→ **ARTICLE**:
## BEGIN

Duverger's law holds that first past the post voting systems (subject to certain conditions) naturally tend to evolve towards two party systems. And the median voter theorem holds that politicians naturally tend to gravitate towards the position of the median voter in democracies.

So, as the views of the median voter evolve, in order to maintain a two party system, party positions and coalitions naturally evolve toward a situation where the more conservative of the two political parties gravitates towards positions close to the political right of the median voter, while the more liberal of the two political parties gravitates towards positions to the political left of the median voter.

If urbanization or any other cause moves the median voter to the left, then the two main political political parties both shift in the direction of the median voter, so that they have roughly equal numbers of members in the long run.

This means that what makes a political party, a politician, or a voter liberal or conservative is always defined on a relative basis with the views of the median voter as a polestar.

## END

→ **GIVEN PROBLEM A**:
Could you copy the rows below exactly, everything from the line containing "This screenshot has height=1756, width=1135." down to the last row, leaving out the pictures?

→ **EXERCISE INPUTS**:
## BEGIN

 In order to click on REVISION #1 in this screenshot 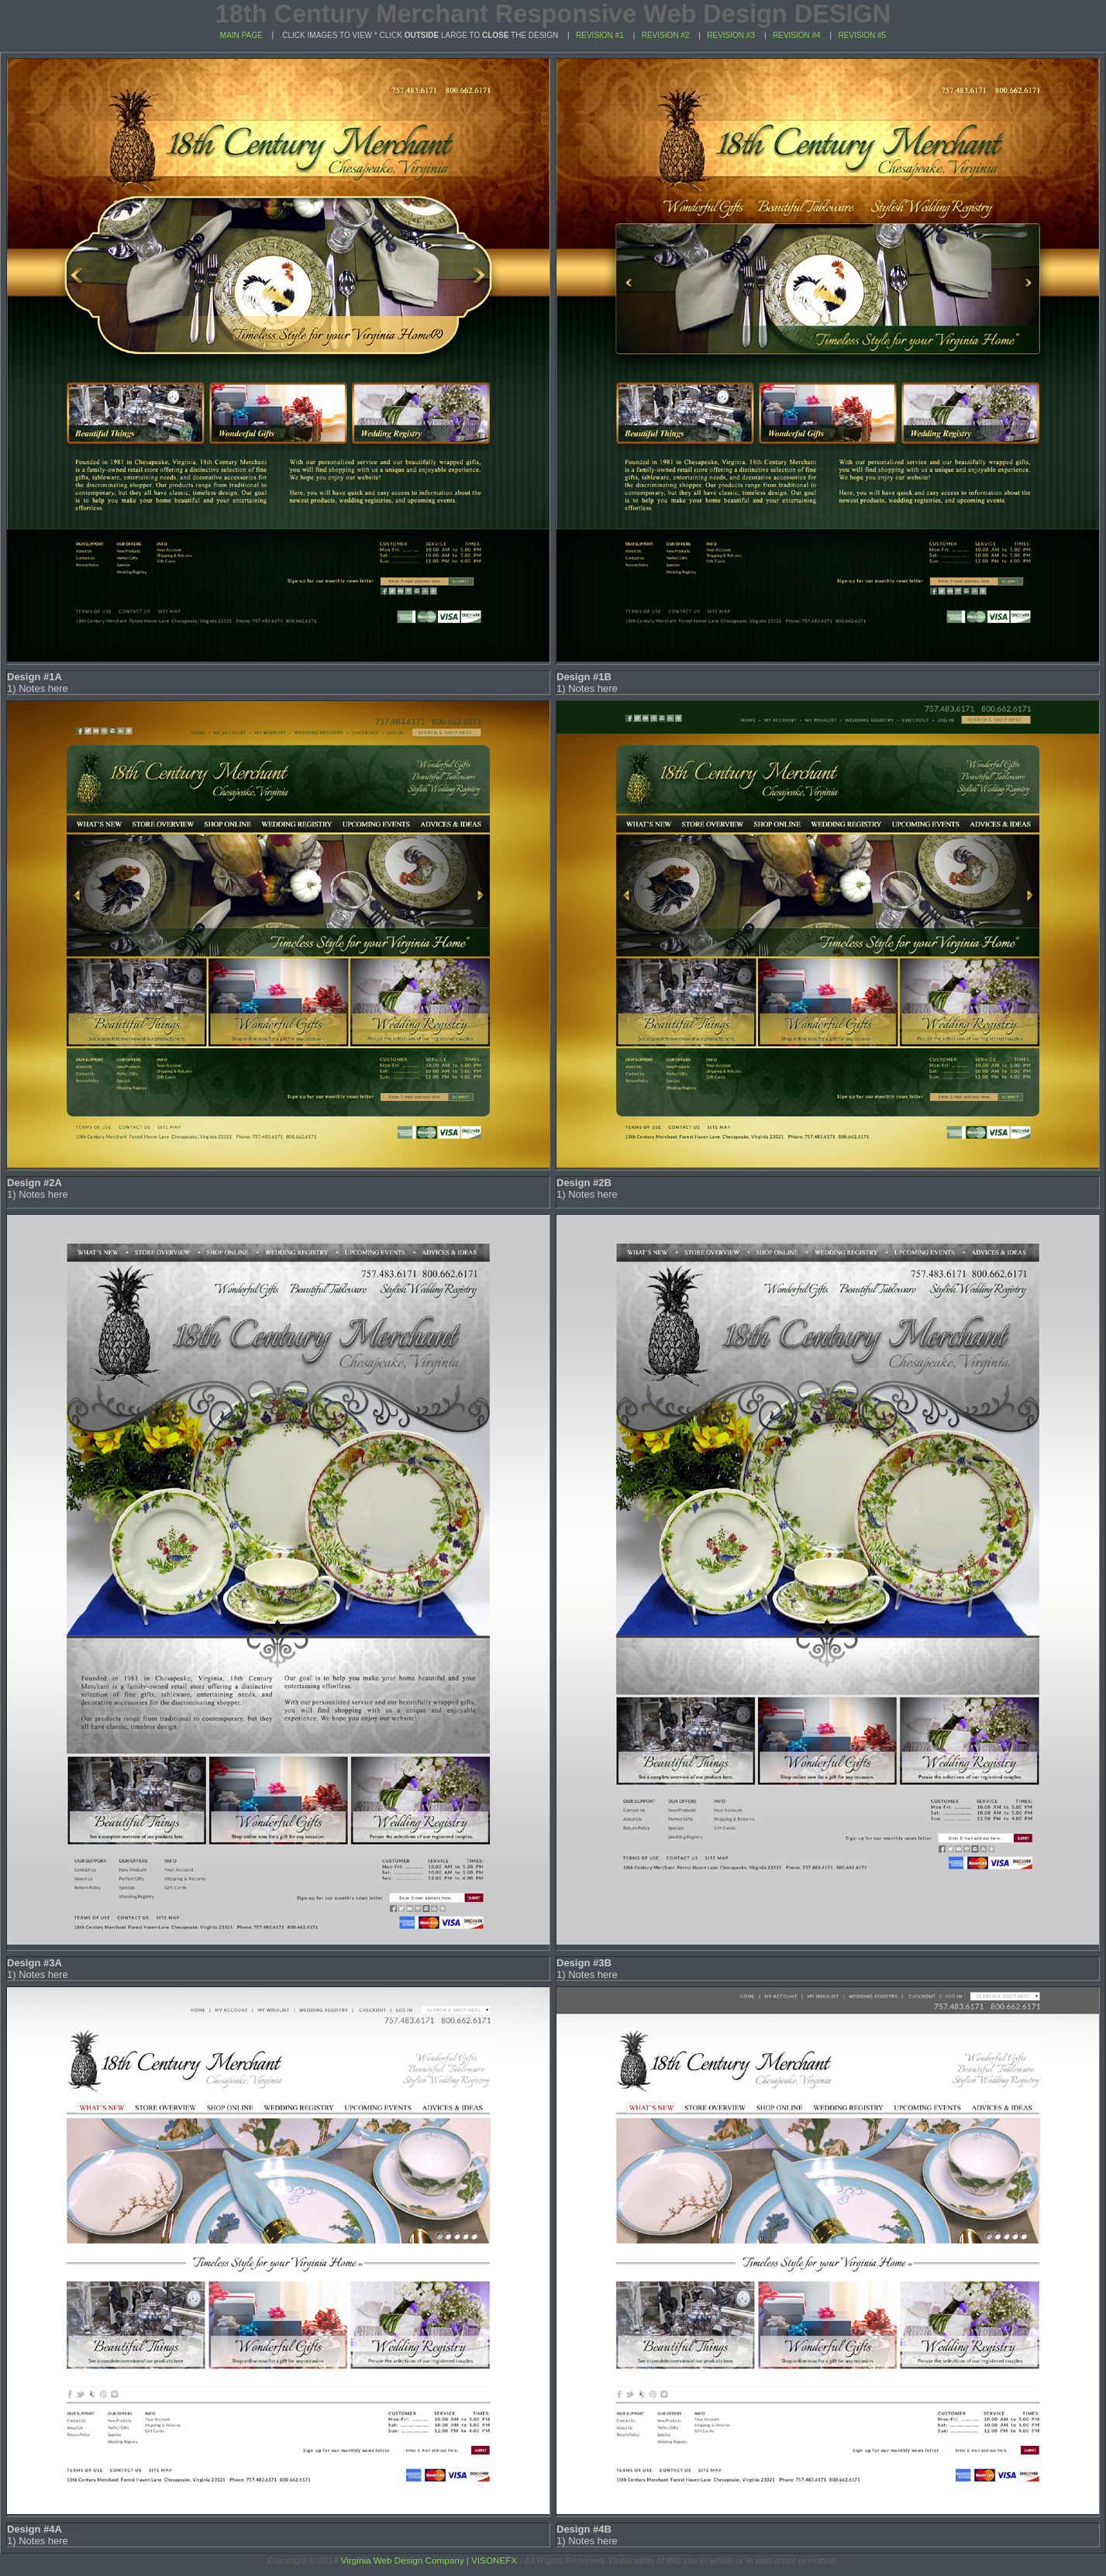, I will do `click(600, 35)`.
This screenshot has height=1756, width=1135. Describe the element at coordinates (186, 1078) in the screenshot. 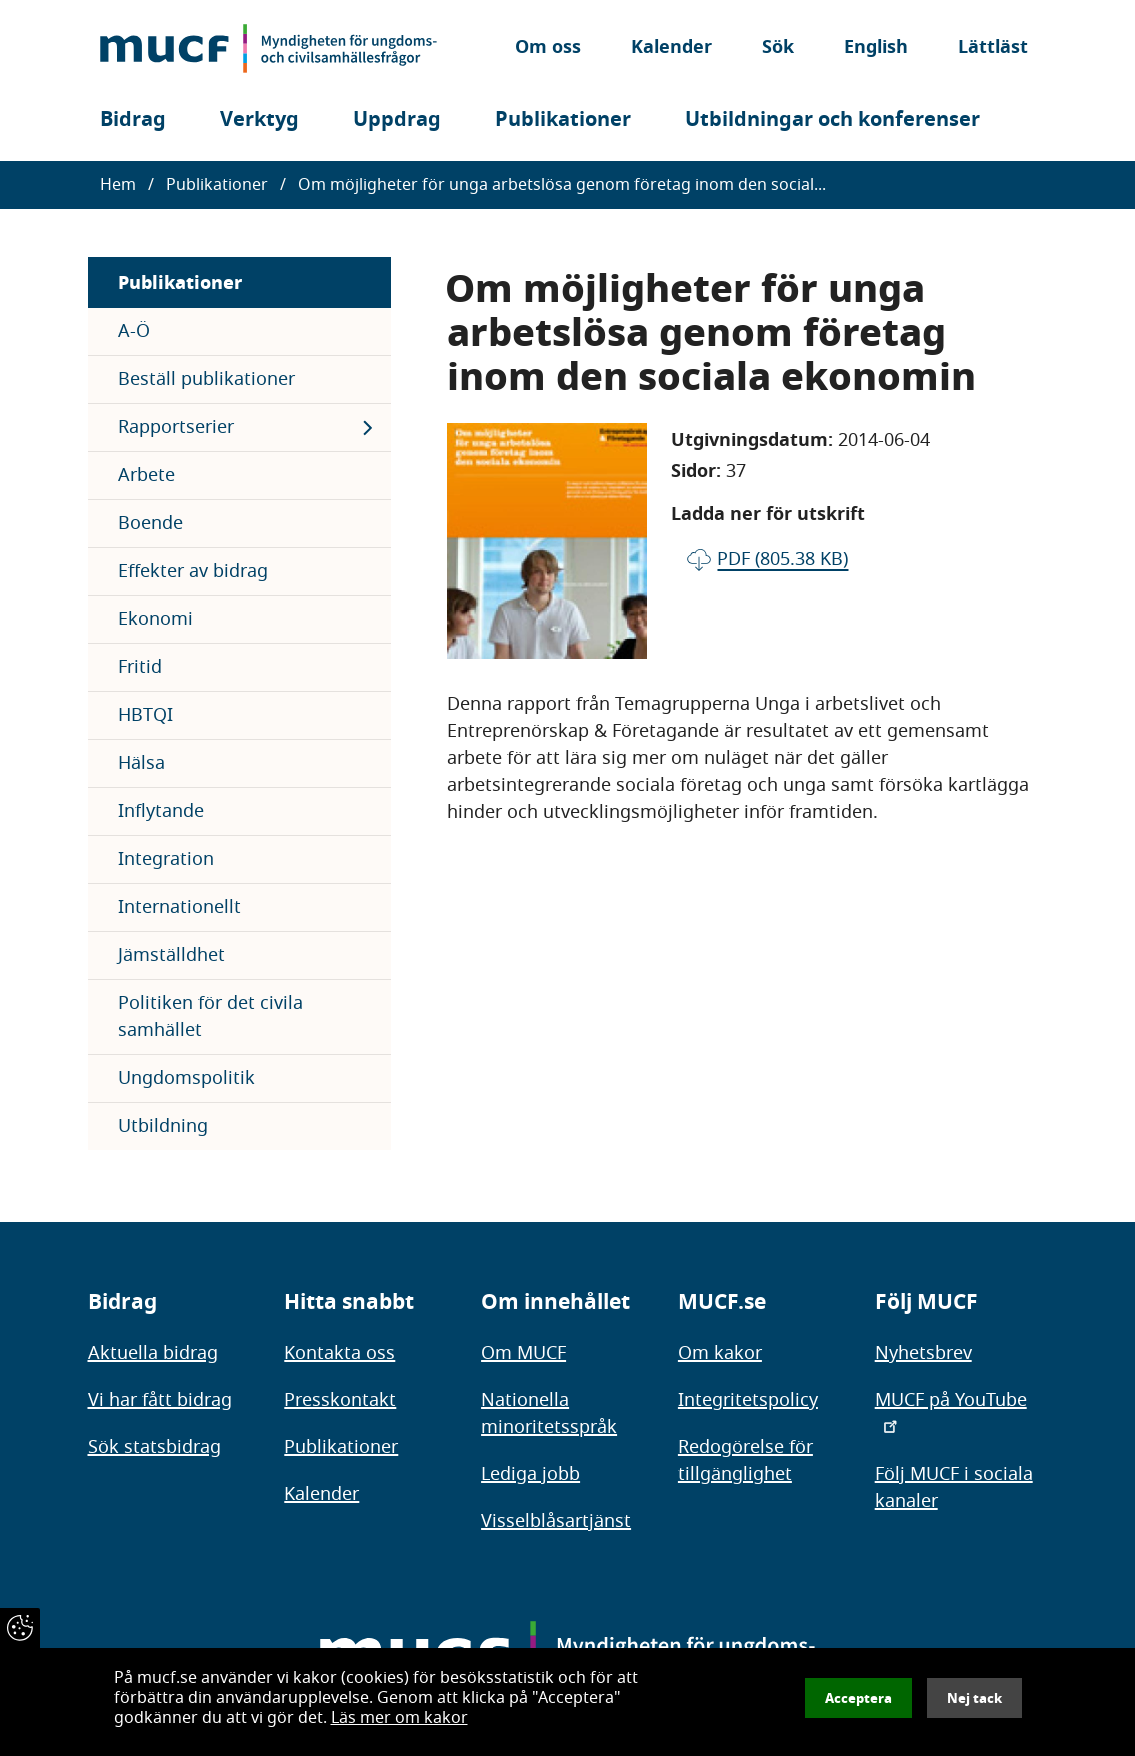

I see `Ungdomspolitik` at that location.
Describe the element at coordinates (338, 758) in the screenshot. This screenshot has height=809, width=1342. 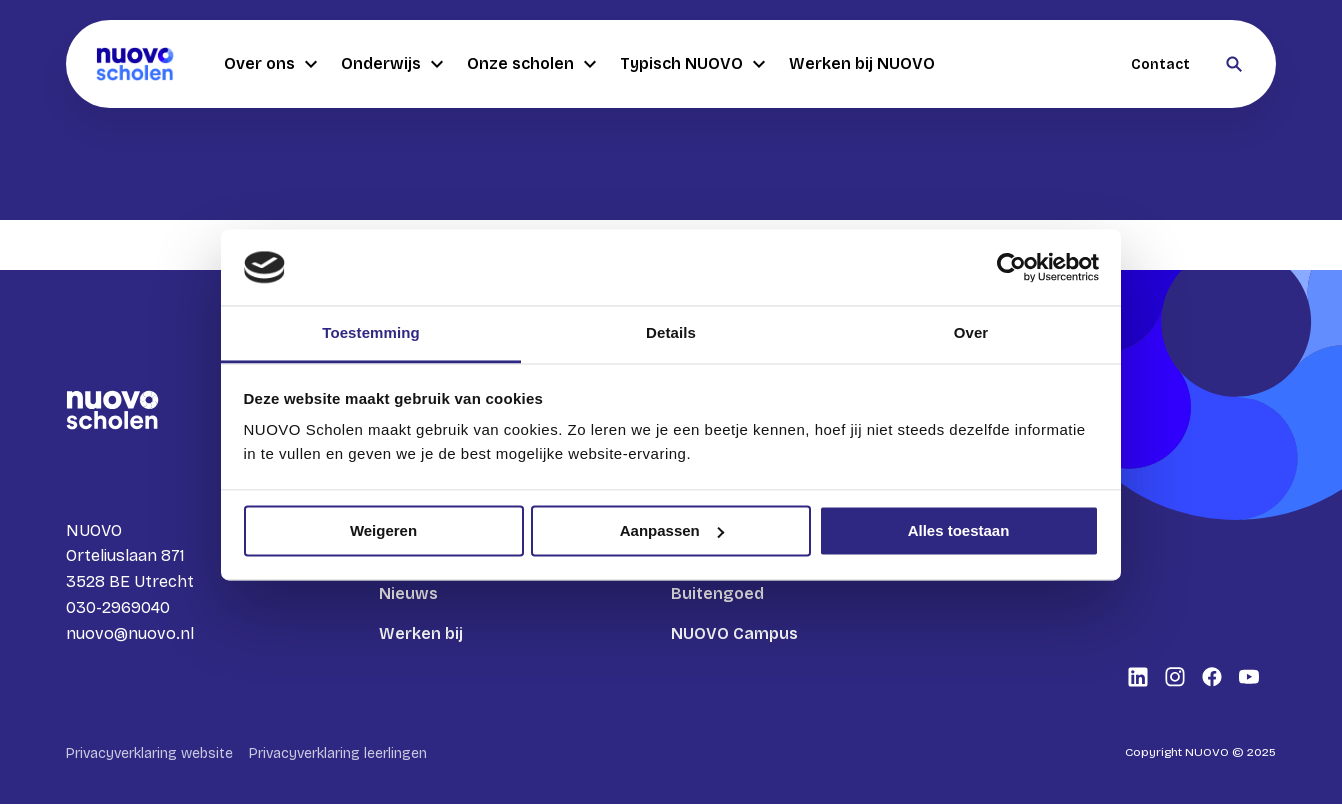
I see `Privacyverklaring leerlingen` at that location.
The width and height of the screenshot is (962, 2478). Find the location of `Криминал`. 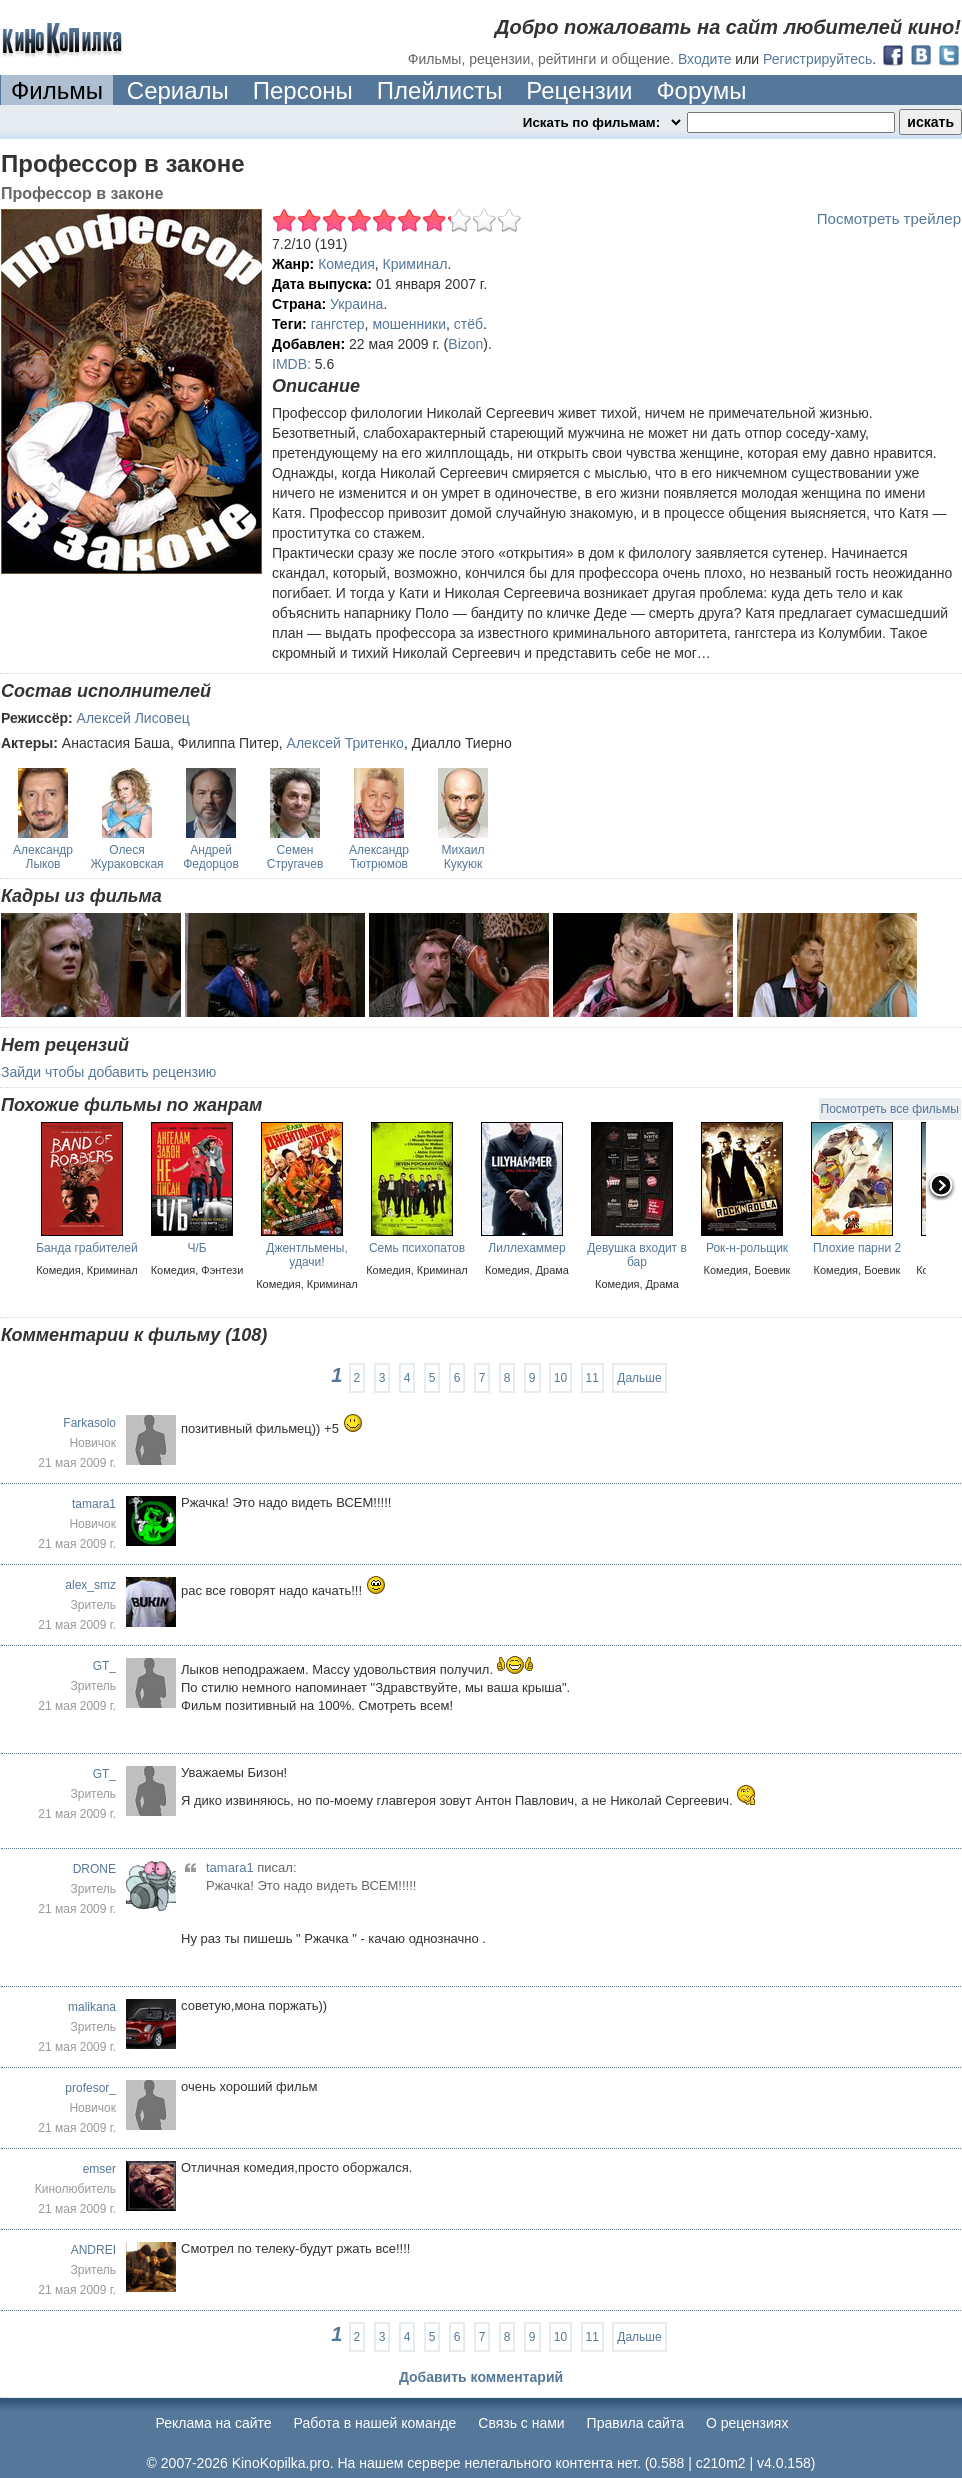

Криминал is located at coordinates (415, 264).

## END

→ **GIVEN PROBLEM B**:
Can you repeat the passage on Duverger's law and the median voter above word for word, everything from "So, as the views" down to "as a polestar."?

→ **EXPECTED OUTPUT A**:
This screenshot has height=1756, width=1135. Describe the element at coordinates (186, 1078) in the screenshot. 

I see `Ungdomspolitik` at that location.
Describe the element at coordinates (338, 758) in the screenshot. This screenshot has height=809, width=1342. 
I see `Privacyverklaring leerlingen` at that location.
The width and height of the screenshot is (962, 2478). Find the location of `Криминал`. 

Криминал is located at coordinates (415, 264).

→ **EXPECTED OUTPUT B**:
So, as the views of the median voter evolve, in order to maintain a two party system, party positions and coalitions naturally evolve toward a situation where the more conservative of the two political parties gravitates towards positions close to the political right of the median voter, while the more liberal of the two political parties gravitates towards positions to the political left of the median voter.

If urbanization or any other cause moves the median voter to the left, then the two main political political parties both shift in the direction of the median voter, so that they have roughly equal numbers of members in the long run.

This means that what makes a political party, a politician, or a voter liberal or conservative is always defined on a relative basis with the views of the median voter as a polestar.